Wednesday, May 30, 2018

How dare they point out it is wrong to starve grandma to death

The Orthodox Jewish group being banned from a NYC hospital.

Long story here.

Deep in the article you find out why: no, not that they are opposing expensive, futile extraordinary care, but because they oppose starving people with dementia.


“Our technology has advanced to the point where it is getting harder to die in the ICU,” said Dr. Kenneth Prager, a pulmonologist and head of medical ethics at Columbia University Medical Center, also in Manhattan.
except it is not about people on repirators in ICUs.

 “A common example is inserting a feeding tube into a patient with end-stage dementia who has lost the ability to swallow. Will this patient ever recover? He won’t. But is it starving a patient to death by denying him a feeding tube [the Orthodox Jewish perspective] or causing the patient additional suffering by prolonging his death — which is a more conventional modern perspective? Medical ethics consultations are often sought in cases like this,” Prager said...
and it's not just those stubborn Jews causing problems:
The conflict in values isn’t limited to Orthodox Jews, but comes up for African-American, Hispanic and Asian patients too, he said.
I should note: Often these patients do not have swallowing difficulties and can be fed slowly and lovingly by hand. But nursing homes are undestaffed, and often we see things like what my mom ran into when she visited her sister in a nursing home: the tray was put beyond her reach so she didn't feed herself, but would take food when my mom helped her eat.

Madeline L'Engle wrote about this in her elderly grandmother who often did not want to eat, but was able to eat: They did not force her to eat, but they didn't withhold her food either.

So it's not a "starve vs feed" problem. 

Truly terminal patients don't have to get IVs or feeding tubes because they are dying, but there are financial reasons one might not want to prolong the life of someone after a stroke or with dementia, that is, patients who are disabled and elderly but not "dying".

Follow the money.

when there is indeed a "dysphagia" problem, often the person dies within six months from aspiration pneumonia, so feeding tubes might not help.

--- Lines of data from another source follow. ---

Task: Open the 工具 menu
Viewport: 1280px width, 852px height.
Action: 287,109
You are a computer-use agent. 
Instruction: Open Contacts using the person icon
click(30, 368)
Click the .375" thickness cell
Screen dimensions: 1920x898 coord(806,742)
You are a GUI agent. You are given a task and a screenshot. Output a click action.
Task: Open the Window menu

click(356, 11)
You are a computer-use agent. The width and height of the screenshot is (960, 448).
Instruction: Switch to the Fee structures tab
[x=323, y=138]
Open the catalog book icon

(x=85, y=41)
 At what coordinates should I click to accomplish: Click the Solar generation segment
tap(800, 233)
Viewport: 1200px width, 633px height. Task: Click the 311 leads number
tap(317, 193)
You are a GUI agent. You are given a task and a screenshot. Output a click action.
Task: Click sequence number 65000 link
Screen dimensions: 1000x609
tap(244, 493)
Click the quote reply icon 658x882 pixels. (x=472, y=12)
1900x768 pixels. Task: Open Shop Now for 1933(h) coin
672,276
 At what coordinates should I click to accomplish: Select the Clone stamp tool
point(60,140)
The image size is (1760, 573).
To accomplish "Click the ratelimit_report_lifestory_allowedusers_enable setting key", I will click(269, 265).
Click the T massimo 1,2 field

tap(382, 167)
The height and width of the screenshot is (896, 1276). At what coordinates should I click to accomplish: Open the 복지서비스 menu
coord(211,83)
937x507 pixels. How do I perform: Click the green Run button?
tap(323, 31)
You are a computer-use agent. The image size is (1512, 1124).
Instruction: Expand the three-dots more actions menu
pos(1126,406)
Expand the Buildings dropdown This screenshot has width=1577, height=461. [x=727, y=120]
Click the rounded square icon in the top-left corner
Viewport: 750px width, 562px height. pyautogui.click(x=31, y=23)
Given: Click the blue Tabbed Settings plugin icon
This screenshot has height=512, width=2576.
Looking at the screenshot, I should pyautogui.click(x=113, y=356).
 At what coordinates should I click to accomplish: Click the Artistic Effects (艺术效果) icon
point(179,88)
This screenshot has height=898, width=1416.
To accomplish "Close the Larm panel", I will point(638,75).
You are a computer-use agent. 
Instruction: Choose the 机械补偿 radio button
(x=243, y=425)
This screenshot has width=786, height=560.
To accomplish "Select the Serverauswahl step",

Remember this when you read about the Schiavos who lived for years on feeding tubes....maybe the diagnosis is wrong, the staff is too overworked to feed them, or they are on medications that cause sedation so they don't want to eat.

and when the decision is made not to put in a feeding tube, often all food is withheld (i.e. they stop trying to persuade grandmom to eat). Because it is not about feeding her, it is about trying to make her dead. sigh.